◆ WHAT YOU HAVE TO DO
Work through the records that follow and return each line containing the word "icon".

[Collected data entries]
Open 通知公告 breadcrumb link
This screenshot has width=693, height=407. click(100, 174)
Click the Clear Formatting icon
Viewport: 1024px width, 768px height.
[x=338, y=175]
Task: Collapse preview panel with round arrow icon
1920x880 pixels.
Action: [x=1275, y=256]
--
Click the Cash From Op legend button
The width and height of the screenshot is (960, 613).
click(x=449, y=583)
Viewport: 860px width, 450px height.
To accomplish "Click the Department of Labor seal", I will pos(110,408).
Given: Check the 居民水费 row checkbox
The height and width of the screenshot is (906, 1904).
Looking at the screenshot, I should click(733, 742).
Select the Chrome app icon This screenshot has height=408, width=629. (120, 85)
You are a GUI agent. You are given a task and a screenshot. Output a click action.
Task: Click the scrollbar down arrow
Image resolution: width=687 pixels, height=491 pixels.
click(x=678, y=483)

◆ SOLVED EXERCISE
Click the Clear Formatting icon
Task: Collapse preview panel with round arrow icon
Select the Chrome app icon This screenshot has height=408, width=629. (120, 85)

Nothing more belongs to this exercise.